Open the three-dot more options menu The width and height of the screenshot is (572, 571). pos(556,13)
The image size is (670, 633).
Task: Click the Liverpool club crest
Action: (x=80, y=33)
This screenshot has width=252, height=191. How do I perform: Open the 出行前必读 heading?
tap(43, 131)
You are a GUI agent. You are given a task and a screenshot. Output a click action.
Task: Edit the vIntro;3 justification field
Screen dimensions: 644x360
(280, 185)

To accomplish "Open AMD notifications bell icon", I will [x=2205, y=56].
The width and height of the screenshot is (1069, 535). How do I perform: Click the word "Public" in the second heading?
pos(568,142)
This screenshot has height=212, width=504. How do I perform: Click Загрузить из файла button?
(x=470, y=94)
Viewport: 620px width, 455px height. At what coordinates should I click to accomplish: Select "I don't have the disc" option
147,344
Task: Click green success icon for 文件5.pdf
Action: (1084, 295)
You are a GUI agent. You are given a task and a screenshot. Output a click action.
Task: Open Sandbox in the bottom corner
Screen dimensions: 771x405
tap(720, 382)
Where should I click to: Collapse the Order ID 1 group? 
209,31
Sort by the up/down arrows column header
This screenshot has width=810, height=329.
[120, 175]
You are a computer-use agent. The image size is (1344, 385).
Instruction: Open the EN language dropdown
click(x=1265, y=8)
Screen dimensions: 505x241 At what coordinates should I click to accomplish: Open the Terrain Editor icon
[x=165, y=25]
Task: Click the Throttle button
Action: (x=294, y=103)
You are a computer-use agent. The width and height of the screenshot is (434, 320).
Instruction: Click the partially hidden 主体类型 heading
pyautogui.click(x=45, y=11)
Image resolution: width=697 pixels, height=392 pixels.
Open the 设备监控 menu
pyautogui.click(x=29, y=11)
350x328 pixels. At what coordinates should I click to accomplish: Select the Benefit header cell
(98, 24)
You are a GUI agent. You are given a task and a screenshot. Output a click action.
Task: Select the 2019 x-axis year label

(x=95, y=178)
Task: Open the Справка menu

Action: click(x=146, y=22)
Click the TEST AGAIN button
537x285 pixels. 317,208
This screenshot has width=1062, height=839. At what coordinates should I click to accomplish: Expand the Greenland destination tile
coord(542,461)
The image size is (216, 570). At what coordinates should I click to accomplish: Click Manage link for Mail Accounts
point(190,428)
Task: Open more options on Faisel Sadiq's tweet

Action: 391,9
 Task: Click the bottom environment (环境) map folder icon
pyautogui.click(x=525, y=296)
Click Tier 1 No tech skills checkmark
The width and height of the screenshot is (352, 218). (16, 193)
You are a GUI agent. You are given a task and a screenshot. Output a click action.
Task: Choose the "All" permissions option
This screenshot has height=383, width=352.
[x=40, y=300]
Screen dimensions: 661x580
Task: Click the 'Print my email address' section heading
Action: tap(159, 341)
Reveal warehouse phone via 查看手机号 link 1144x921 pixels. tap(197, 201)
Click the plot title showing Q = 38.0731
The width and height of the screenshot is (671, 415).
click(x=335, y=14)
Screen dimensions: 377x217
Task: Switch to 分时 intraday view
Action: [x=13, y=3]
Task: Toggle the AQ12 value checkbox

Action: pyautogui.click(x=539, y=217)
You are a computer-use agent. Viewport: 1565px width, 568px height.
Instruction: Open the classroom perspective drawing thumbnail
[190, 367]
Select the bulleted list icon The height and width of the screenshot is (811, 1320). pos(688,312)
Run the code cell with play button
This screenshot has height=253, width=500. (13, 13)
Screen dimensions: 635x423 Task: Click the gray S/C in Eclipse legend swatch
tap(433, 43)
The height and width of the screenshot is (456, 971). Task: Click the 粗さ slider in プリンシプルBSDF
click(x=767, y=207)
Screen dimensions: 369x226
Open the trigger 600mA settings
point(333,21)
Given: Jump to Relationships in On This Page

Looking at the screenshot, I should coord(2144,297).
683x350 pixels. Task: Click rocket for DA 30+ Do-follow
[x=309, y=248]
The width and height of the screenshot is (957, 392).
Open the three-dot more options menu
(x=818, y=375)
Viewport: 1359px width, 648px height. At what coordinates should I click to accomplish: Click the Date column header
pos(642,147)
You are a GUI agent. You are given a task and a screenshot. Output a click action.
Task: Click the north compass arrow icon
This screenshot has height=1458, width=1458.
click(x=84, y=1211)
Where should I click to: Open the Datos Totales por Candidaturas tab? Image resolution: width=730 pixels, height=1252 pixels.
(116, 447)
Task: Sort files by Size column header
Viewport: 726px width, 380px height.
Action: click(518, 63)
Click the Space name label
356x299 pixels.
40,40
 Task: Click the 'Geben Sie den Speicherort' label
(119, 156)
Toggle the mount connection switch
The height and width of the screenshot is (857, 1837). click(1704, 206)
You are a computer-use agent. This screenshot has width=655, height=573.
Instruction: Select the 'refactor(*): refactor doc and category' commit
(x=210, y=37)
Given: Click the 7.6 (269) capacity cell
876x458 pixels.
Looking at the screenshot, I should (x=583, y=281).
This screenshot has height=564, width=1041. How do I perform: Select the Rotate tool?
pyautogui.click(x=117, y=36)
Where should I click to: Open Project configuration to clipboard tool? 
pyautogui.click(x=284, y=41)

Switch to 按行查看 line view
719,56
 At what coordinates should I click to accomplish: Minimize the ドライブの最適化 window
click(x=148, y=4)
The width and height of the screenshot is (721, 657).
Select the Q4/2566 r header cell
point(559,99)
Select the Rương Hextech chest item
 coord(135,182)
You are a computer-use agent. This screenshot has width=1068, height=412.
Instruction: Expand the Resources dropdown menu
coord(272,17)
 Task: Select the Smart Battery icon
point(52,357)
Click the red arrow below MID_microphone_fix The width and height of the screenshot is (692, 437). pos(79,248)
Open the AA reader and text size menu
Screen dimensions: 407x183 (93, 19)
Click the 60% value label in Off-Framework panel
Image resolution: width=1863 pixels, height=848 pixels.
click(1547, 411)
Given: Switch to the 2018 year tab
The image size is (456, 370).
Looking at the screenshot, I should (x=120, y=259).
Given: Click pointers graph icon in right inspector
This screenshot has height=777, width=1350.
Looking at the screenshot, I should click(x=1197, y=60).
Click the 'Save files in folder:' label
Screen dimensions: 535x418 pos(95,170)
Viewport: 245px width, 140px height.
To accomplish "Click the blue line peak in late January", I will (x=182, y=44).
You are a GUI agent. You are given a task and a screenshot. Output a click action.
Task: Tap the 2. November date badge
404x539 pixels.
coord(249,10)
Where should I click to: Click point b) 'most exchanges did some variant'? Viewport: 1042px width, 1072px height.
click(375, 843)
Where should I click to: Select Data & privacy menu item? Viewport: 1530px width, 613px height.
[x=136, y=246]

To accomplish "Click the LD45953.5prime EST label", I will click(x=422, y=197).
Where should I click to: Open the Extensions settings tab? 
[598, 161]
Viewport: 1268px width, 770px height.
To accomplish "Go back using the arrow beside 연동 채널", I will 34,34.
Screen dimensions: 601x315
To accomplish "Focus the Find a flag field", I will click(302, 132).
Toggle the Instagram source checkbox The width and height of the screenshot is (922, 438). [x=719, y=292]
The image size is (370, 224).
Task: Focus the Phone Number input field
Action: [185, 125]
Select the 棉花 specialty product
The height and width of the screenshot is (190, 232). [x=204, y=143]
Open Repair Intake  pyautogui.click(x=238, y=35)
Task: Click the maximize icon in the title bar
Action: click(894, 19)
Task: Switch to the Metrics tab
_____
*EXERCISE DESCRIPTION*
Rewrite the material above, swapping every "GUI agent" for "interface agent" and leaving all other text unchanged.

*EXERCISE OUTPUT*
Open the three-dot more options menu The width and height of the screenshot is (572, 571). pos(556,13)
The image size is (670, 633).
Task: Click the Liverpool club crest
Action: (x=80, y=33)
This screenshot has width=252, height=191. How do I perform: Open the 出行前必读 heading?
tap(43, 131)
You are a interface agent. You are given a task and a screenshot. Output a click action.
Task: Edit the vIntro;3 justification field
Screen dimensions: 644x360
(280, 185)

To accomplish "Open AMD notifications bell icon", I will [x=2205, y=56].
The width and height of the screenshot is (1069, 535). How do I perform: Click the word "Public" in the second heading?
pos(568,142)
This screenshot has height=212, width=504. How do I perform: Click Загрузить из файла button?
(x=470, y=94)
Viewport: 620px width, 455px height. At what coordinates should I click to accomplish: Select "I don't have the disc" option
147,344
Task: Click green success icon for 文件5.pdf
Action: (1084, 295)
You are a interface agent. You are given a task and a screenshot. Output a click action.
Task: Open Sandbox in the bottom corner
Screen dimensions: 771x405
tap(720, 382)
Where should I click to: Collapse the Order ID 1 group? 
209,31
Sort by the up/down arrows column header
This screenshot has width=810, height=329.
[120, 175]
You are a computer-use agent. The image size is (1344, 385).
Instruction: Open the EN language dropdown
click(x=1265, y=8)
Screen dimensions: 505x241 At what coordinates should I click to accomplish: Open the Terrain Editor icon
[x=165, y=25]
Task: Click the Throttle button
Action: (x=294, y=103)
You are a computer-use agent. The width and height of the screenshot is (434, 320).
Instruction: Click the partially hidden 主体类型 heading
pyautogui.click(x=45, y=11)
Image resolution: width=697 pixels, height=392 pixels.
Open the 设备监控 menu
pyautogui.click(x=29, y=11)
350x328 pixels. At what coordinates should I click to accomplish: Select the Benefit header cell
(98, 24)
You are a interface agent. You are given a task and a screenshot. Output a click action.
Task: Select the 2019 x-axis year label

(x=95, y=178)
Task: Open the Справка menu

Action: click(x=146, y=22)
Click the TEST AGAIN button
537x285 pixels. 317,208
This screenshot has width=1062, height=839. At what coordinates should I click to accomplish: Expand the Greenland destination tile
coord(542,461)
The image size is (216, 570). At what coordinates should I click to accomplish: Click Manage link for Mail Accounts
point(190,428)
Task: Open more options on Faisel Sadiq's tweet

Action: 391,9
 Task: Click the bottom environment (环境) map folder icon
pyautogui.click(x=525, y=296)
Click Tier 1 No tech skills checkmark
The width and height of the screenshot is (352, 218). (16, 193)
You are a interface agent. You are given a task and a screenshot. Output a click action.
Task: Choose the "All" permissions option
This screenshot has height=383, width=352.
[x=40, y=300]
Screen dimensions: 661x580
Task: Click the 'Print my email address' section heading
Action: tap(159, 341)
Reveal warehouse phone via 查看手机号 link 1144x921 pixels. tap(197, 201)
Click the plot title showing Q = 38.0731
The width and height of the screenshot is (671, 415).
click(x=335, y=14)
Screen dimensions: 377x217
Task: Switch to 分时 intraday view
Action: [x=13, y=3]
Task: Toggle the AQ12 value checkbox

Action: pyautogui.click(x=539, y=217)
You are a computer-use agent. Viewport: 1565px width, 568px height.
Instruction: Open the classroom perspective drawing thumbnail
[190, 367]
Select the bulleted list icon The height and width of the screenshot is (811, 1320). pos(688,312)
Run the code cell with play button
This screenshot has height=253, width=500. (13, 13)
Screen dimensions: 635x423 Task: Click the gray S/C in Eclipse legend swatch
tap(433, 43)
The height and width of the screenshot is (456, 971). Task: Click the 粗さ slider in プリンシプルBSDF
click(x=767, y=207)
Screen dimensions: 369x226
Open the trigger 600mA settings
point(333,21)
Given: Jump to Relationships in On This Page

Looking at the screenshot, I should coord(2144,297).
683x350 pixels. Task: Click rocket for DA 30+ Do-follow
[x=309, y=248]
The width and height of the screenshot is (957, 392).
Open the three-dot more options menu
(x=818, y=375)
Viewport: 1359px width, 648px height. At what coordinates should I click to accomplish: Click the Date column header
pos(642,147)
You are a interface agent. You are given a task and a screenshot. Output a click action.
Task: Click the north compass arrow icon
This screenshot has height=1458, width=1458.
click(x=84, y=1211)
Where should I click to: Open the Datos Totales por Candidaturas tab? Image resolution: width=730 pixels, height=1252 pixels.
(116, 447)
Task: Sort files by Size column header
Viewport: 726px width, 380px height.
Action: click(518, 63)
Click the Space name label
356x299 pixels.
40,40
 Task: Click the 'Geben Sie den Speicherort' label
(119, 156)
Toggle the mount connection switch
The height and width of the screenshot is (857, 1837). click(1704, 206)
You are a computer-use agent. This screenshot has width=655, height=573.
Instruction: Select the 'refactor(*): refactor doc and category' commit
(x=210, y=37)
Given: Click the 7.6 (269) capacity cell
876x458 pixels.
Looking at the screenshot, I should (x=583, y=281).
This screenshot has height=564, width=1041. How do I perform: Select the Rotate tool?
pyautogui.click(x=117, y=36)
Where should I click to: Open Project configuration to clipboard tool? 
pyautogui.click(x=284, y=41)

Switch to 按行查看 line view
719,56
 At what coordinates should I click to accomplish: Minimize the ドライブの最適化 window
click(x=148, y=4)
The width and height of the screenshot is (721, 657).
Select the Q4/2566 r header cell
point(559,99)
Select the Rương Hextech chest item
 coord(135,182)
You are a computer-use agent. This screenshot has width=1068, height=412.
Instruction: Expand the Resources dropdown menu
coord(272,17)
 Task: Select the Smart Battery icon
point(52,357)
Click the red arrow below MID_microphone_fix The width and height of the screenshot is (692, 437). pos(79,248)
Open the AA reader and text size menu
Screen dimensions: 407x183 (93, 19)
Click the 60% value label in Off-Framework panel
Image resolution: width=1863 pixels, height=848 pixels.
click(1547, 411)
Given: Switch to the 2018 year tab
The image size is (456, 370).
Looking at the screenshot, I should (x=120, y=259).
Given: Click pointers graph icon in right inspector
This screenshot has height=777, width=1350.
Looking at the screenshot, I should click(x=1197, y=60).
Click the 'Save files in folder:' label
Screen dimensions: 535x418 pos(95,170)
Viewport: 245px width, 140px height.
To accomplish "Click the blue line peak in late January", I will (x=182, y=44).
You are a interface agent. You are given a task and a screenshot. Output a click action.
Task: Tap the 2. November date badge
404x539 pixels.
coord(249,10)
Where should I click to: Click point b) 'most exchanges did some variant'? Viewport: 1042px width, 1072px height.
click(375, 843)
Where should I click to: Select Data & privacy menu item? Viewport: 1530px width, 613px height.
[x=136, y=246]

To accomplish "Click the LD45953.5prime EST label", I will click(x=422, y=197).
Where should I click to: Open the Extensions settings tab? 
[598, 161]
Viewport: 1268px width, 770px height.
To accomplish "Go back using the arrow beside 연동 채널", I will 34,34.
Screen dimensions: 601x315
To accomplish "Focus the Find a flag field", I will click(302, 132).
Toggle the Instagram source checkbox The width and height of the screenshot is (922, 438). [x=719, y=292]
The image size is (370, 224).
Task: Focus the Phone Number input field
Action: [185, 125]
Select the 棉花 specialty product
The height and width of the screenshot is (190, 232). [x=204, y=143]
Open Repair Intake  pyautogui.click(x=238, y=35)
Task: Click the maximize icon in the title bar
Action: click(894, 19)
Task: Switch to the Metrics tab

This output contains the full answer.